7. Improve all figures as they are all blur.
8. line 182. Remove ‘as the final training set data’.
9. line 208, try to avoid the same reference in one article.
Author Response
Please see the attachment for the cover letter followed by the responses to Reviewer comments.
Kindly Verify the attachment for your kind perusal.
Author Response File: Author Response.doc
Round 2
Reviewer 2 Report (Previous Reviewer 4)
The manuscript was much improved, and it can be accepted for publication.
This manuscript is a resubmission of an earlier submission. The following is a list of the peer review reports and author responses from that submission.
Round 1
Reviewer 1 Report
This paper presents a customised YOLOv5 model architecture for object detection, validated by a case study of apple detection. Despite authors' efforts to illustrate the novelties of their model and test results, the manuscript contains serious presentation flaws and limited critical thinking, giving the impression that not enough time was allocated to prepare this manuscript due to a poor attention to detail. Below is a list of key detailed comments:
- This manuscript does not follow the basic guidelines of instructions to authors nor the provided template. Some examples include missing line numbers, most of the paper acronyms are not defined within the body text nor the figure captions, and inconsistent definition of equations.
- Literature review from paragraph 2 page 2 requires more work, topic sentence is not supported with references. Also, literature review is limited by only listing a few previous works, but it does not include an in-depth discussion of contributions and limitations of former research, and what unresolved gaps are. Without the identification of research gaps, it is quite challenging to assess whether this work is novel or not.
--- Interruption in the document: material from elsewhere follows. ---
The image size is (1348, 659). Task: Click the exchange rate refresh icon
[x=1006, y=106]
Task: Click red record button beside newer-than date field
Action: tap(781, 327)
- Authors missed describing the core components of the YOLO architecture (i.e., a detailed description of Fig. 4, 5, and 6)., which are the key contributions of this work. Authors should not assume that readers are already experts and aware of the YOLO CNN architecture. For instance, PANet is never introduced, but it is referred as one of the components on Page 6.
- Paragraph on page 5 contains vague sentences, it does not explain does not explain how attention mechanism works, or how the traditional model failed.
- Second paragraph page 7: "In [23] authors reported the advantages of adap-tive pooling for image segmentation tasks." What are such advantages?
- Authors claimed that one of the contributions of the motivations to use YOLOV5 and design their custom CNN architecture is the computational power demand from other architectures. However, the paper does not contain any key performance indicators in regards to inference time, or execution time in resource-constrained hardware.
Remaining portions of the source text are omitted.